▶ Required task
Copy out each line of the records below that contains the word "arrow".

▶ Stored data
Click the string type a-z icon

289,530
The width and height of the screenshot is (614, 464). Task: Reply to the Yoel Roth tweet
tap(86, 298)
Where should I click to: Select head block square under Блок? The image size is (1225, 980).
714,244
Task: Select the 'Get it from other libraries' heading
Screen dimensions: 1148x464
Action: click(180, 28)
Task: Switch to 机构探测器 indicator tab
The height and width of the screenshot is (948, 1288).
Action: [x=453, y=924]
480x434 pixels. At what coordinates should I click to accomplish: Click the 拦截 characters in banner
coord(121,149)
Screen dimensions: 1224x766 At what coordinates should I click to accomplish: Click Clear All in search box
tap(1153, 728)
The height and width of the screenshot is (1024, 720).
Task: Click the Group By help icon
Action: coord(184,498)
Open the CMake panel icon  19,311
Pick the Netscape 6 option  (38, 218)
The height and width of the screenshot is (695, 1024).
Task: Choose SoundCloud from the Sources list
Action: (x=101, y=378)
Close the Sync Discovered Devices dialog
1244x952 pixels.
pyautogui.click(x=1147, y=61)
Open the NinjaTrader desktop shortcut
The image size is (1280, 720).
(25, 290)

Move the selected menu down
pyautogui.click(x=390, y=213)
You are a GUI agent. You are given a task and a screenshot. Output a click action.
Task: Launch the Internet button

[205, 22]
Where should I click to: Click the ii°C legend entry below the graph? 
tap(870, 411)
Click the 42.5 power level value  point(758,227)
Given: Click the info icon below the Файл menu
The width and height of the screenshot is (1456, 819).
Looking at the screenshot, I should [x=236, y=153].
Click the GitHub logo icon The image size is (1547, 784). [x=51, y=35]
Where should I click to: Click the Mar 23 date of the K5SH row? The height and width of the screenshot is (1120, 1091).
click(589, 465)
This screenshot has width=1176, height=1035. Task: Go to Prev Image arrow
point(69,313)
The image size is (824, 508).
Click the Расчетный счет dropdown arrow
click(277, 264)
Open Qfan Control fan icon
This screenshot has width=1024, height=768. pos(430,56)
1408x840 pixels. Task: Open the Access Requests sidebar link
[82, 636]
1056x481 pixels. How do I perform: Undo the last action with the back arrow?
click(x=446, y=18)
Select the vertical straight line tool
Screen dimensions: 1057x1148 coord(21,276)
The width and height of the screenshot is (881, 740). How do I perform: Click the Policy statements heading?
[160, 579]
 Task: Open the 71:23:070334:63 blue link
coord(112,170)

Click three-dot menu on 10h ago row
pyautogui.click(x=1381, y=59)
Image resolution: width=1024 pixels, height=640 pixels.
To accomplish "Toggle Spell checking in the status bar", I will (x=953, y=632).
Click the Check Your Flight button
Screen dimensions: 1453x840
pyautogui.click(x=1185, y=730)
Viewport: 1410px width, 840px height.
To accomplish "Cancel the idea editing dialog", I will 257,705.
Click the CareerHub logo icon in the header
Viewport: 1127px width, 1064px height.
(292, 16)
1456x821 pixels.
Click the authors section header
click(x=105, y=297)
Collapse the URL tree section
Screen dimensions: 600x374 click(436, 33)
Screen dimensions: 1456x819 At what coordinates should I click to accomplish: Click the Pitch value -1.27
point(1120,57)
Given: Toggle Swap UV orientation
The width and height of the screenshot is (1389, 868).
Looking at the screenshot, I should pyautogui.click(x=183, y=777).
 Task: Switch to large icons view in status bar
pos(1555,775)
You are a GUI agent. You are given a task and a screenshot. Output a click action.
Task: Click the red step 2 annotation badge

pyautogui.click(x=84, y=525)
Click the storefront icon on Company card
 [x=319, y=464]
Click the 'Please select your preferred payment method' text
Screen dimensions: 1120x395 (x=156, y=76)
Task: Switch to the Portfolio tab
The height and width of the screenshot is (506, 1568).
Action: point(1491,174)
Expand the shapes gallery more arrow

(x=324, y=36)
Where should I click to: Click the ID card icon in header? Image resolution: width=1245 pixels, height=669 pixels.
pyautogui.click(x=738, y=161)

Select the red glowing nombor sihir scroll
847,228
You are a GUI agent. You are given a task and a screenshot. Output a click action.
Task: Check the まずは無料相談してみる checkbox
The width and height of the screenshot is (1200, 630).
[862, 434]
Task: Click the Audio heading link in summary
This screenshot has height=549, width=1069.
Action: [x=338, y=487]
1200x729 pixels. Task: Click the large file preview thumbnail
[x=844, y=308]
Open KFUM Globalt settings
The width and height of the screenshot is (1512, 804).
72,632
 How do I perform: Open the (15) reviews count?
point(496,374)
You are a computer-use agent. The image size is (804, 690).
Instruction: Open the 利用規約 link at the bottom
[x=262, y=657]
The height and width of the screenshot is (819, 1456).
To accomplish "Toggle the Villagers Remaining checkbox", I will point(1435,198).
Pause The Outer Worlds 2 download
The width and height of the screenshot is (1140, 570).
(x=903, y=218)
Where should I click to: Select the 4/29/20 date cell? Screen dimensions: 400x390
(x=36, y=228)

▶ Answer for this exercise
This screenshot has width=1176, height=1035. Task: Go to Prev Image arrow
Click the Расчетный счет dropdown arrow
1056x481 pixels. How do I perform: Undo the last action with the back arrow?
Expand the shapes gallery more arrow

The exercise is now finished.